Ação de partículas carregadas de antibióticos e outros compostos antimicrobianos em células infectadas pela bactéria causadora da doença é capaz de reverter o quadro de resistência aos medicamentos
País com o maior número de casos de tuberculose notificados nas Américas, o Brasil registrou cerca de 78 mil infectados em 2022, de acordo com o Ministério da Saúde, quase 5% a mais que no ano anterior. Além do aumento da incidência, a doença transmitida pela inalação do bacilo Mycobacterium tuberculosis, que atinge os alvéolos pulmonares e provoca inflamação nos tecidos, preocupa pelo surgimento de cepas multirresistentes aos medicamentos disponíveis.
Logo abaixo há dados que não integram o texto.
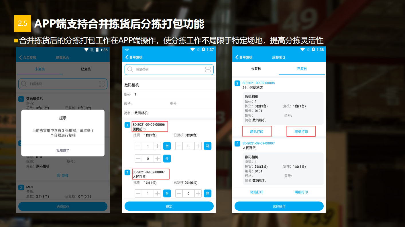
Task: Open 选择操作 on the left screen
Action: (x=63, y=206)
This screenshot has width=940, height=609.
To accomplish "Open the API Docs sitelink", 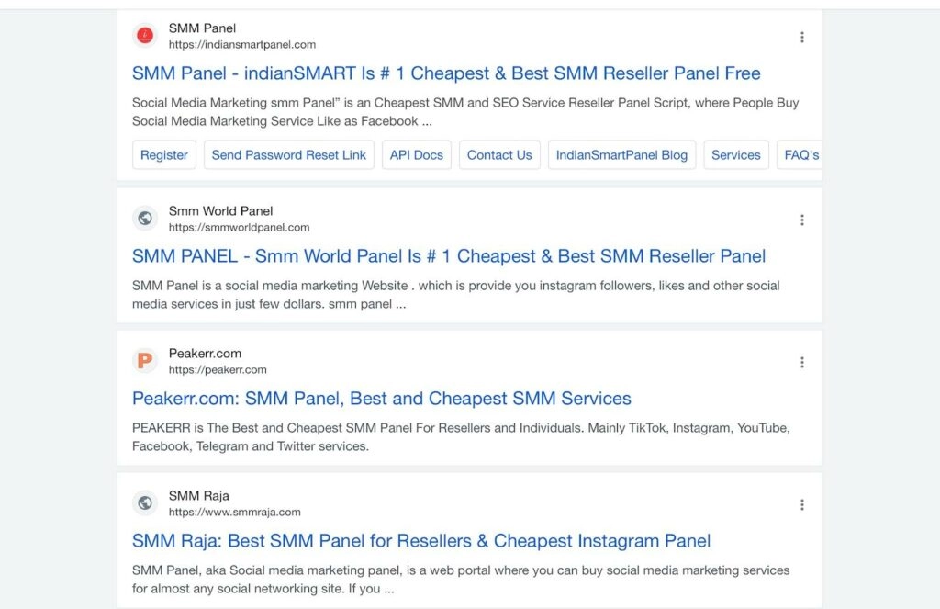I will (x=417, y=155).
Entre as novas estratégias apontadas como promissoras por cientistas de todo o mundo está o uso de nanotecnologia.
O estudo da Unesp, financiado pela FAPESP (projetos 20/16573-3, 22/09728-6 e 23/01664-1), analisou a atividade antituberculose de nanopartículas feitas de N-acetilcisteína-quitosana (combinação entre um fármaco e o composto natural extraído de exoesqueletos de camarões) funcionalizadas com peptídeos antimicrobianos – nesse caso, provenientes da secreção da pele de uma espécie de sapo encontrada no Cerrado brasileiro e carregadas com a tradicional droga rifampicina.
Os resultados obtidos indicam uma potente ação inibitória de Mycobacterium tuberculosis e a reversão da resistência ao medicamento, sem causar danos e lesões às células – o estudo foi realizado com fibroblastos (células do tecido conjuntivo) e macrófagos (células imunológicas) in vitro.
“Apesar de a rifampicina já ser considerada obsoleta para certas cepas da bactéria causadora da tuberculose, em nosso estudo ela foi reaproveitada e otimizada com peptídeos antimicrobianos que possuem atividade comprovada contra a doença”, diz Laura Maria Duran Gleriani Primo, primeira autora do trabalho, bolsista de iniciação científica e estudante do curso de graduação de farmácia da Unesp.
“Esses peptídeos interagem com diversos receptores em diferentes localizações da bactéria, tanto na membrana quanto no periplasma [matriz localizada entre a membrana citoplasmática interior e a membrana bacterial exterior na bactéria], e mostraram capacidade de revitalizar a rifampicina, que passou a ter ainda mais atividade dentro dos macrófagos”, completa Cesar Augusto Roque Borda, doutorando do Programa de Biociências e Biotecnologia Aplicadas à Farmácia da Unesp e coorientador do estudo.
Perspectivas
O tratamento convencional da tuberculose requer o uso concomitante de diversos tipos de antibióticos e dura aproximadamente seis meses. Esse tempo pode ser ampliado para até dois anos, de acordo com a resposta do hospedeiro e a resistência da bactéria. A ideia dos pesquisadores é que o sistema desenvolvido minimize esse prazo.
“Por meio desse estudo, já sabemos que é possível inserir nos macrófagos uma concentração considerável de antibiótico e peptídeos, suficiente para potencializar o tratamento”, diz Fernando Rogério Pavan, professor da Faculdade de Ciências Farmacêuticas da Unesp e coordenador do estudo. “Para o futuro, a expectativa é avançar os estudos para que se possa utilizar esse tipo de sistema nanotecnológico também com outros fármacos, inclusive os de liberação lenta. Desse modo, o paciente não precisaria ingerir a medicação diariamente.”
O próximo passo dos pesquisadores será confirmar in vivo os resultados obtidos em células e estudar o uso das nanopartículas em outras doenças de longa duração, que também requerem períodos de tratamento prolongados.
O artigo Antimicrobial peptides grafted onto the surface of N-acetylcysteine-chitosan nanoparticles can revitalize drugs against clinical isolates of Mycobacterium tuberculosis pode ser lido em: www.sciencedirect.com/science/article/abs/pii/S0144861723009141?via%3Dihub.